Federal Bureau Of Prisons Faces Many Challenges In 2024

Federal Bureau Of Prisons Faces Many Challenges In 2024

With 2023 drawing to a close, the Federal Bureau of Prisons (BOP) completed its first full year under the leadership of Director Colette Peters. Peters replaced controversial director Michael Carvajal who took over leadership of the BOP just as COVID-19 ripped across the country and brutally attacked prison populations across the country. Peters, who promised a more humane approach to prisoner care stating, “Our job is not to make good inmates. It’s to make good neighbors.” With that promise, challenges remain.
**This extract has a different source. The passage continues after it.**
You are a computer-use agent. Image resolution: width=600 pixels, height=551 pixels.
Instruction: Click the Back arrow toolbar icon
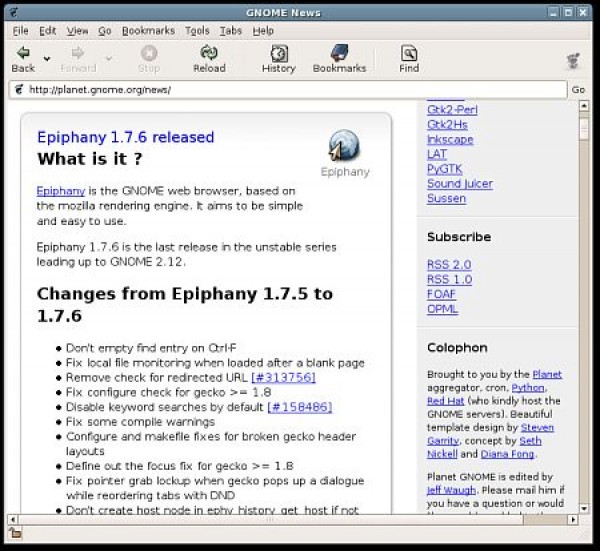pos(22,52)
The BOP has huge responsibilities in the care and feeding of over 150,000 prisoners in its care and over 36,000 staff. It has an $8.7 billion annual budget and houses some of the most infamous criminals in the United States. It also houses nearly 50,000 inmates who are low and minimum security prisoners, many of whom are eligible for earlier release due to the First Step Act, a 2018 law that can decrease a sentence term by up to a year and potentially increase the amount of time the prisoner spends in community confinement.

Attorney General Merrick Garland noted Director Peters’ goals of “… leading the BOP through agency-wide reform, with an emphasis on accountability, integrity, respect, compassion, and correctional excellence.” Director Peters met a number of those goals during 2023 but many challenges also remain for the upcoming year.

The most success the BOP has had in any single program in its history was the implementation of the CARES Act, which sent nearly 50,000 prisoners, many minimum security with health issues, to home confinement during the pandemic. The pandemic ushered in an era of adjusting many aspects of our lives. We worked from home, we ordered more from on-line retailers and Zoom took the place of many meetings that would normally have required travel. In corrections, we realized that our prisons were too crowded and that many prisoners could serve their sentences outside of expensive institutions. Of the nearly 50,000 prisoners released, 99% completed their sentence on home confinement with no violations. The BOP should be commended for the many people it identified as candidates for home confinement. The CARES Act came to an end in April 2023 but studies of the successes of the program at the BOP will surely be a guide for alternative forms of incarceration.

The First Step Act was more fully implemented under Peters during 2023. Since the Federal Register issued its final rule in January 2022, the BOP had a number of missteps in trying to get prisoners to take full advantage of the programs and its incentives. The First Step Act allowed mostly minimum and low security prisoners the ability to earn up to 15 days per month off of their sentence (capped at 365 days) by participating in certain programs and productive activities. During 2022 and 2023, some prisoners received too many credits and some none at all. The errors occurred due to the BOP’s early interpretation of the law and also computer challenges to programming the sentence computations of thousands. As 2023 draws to a close, the BOP’s calculations have improved and many prisoners now have a better idea of when they will be allowed to rejoin society. While not perfect, the BOP ends 2023 in better shape on the First Step Act than it did last year.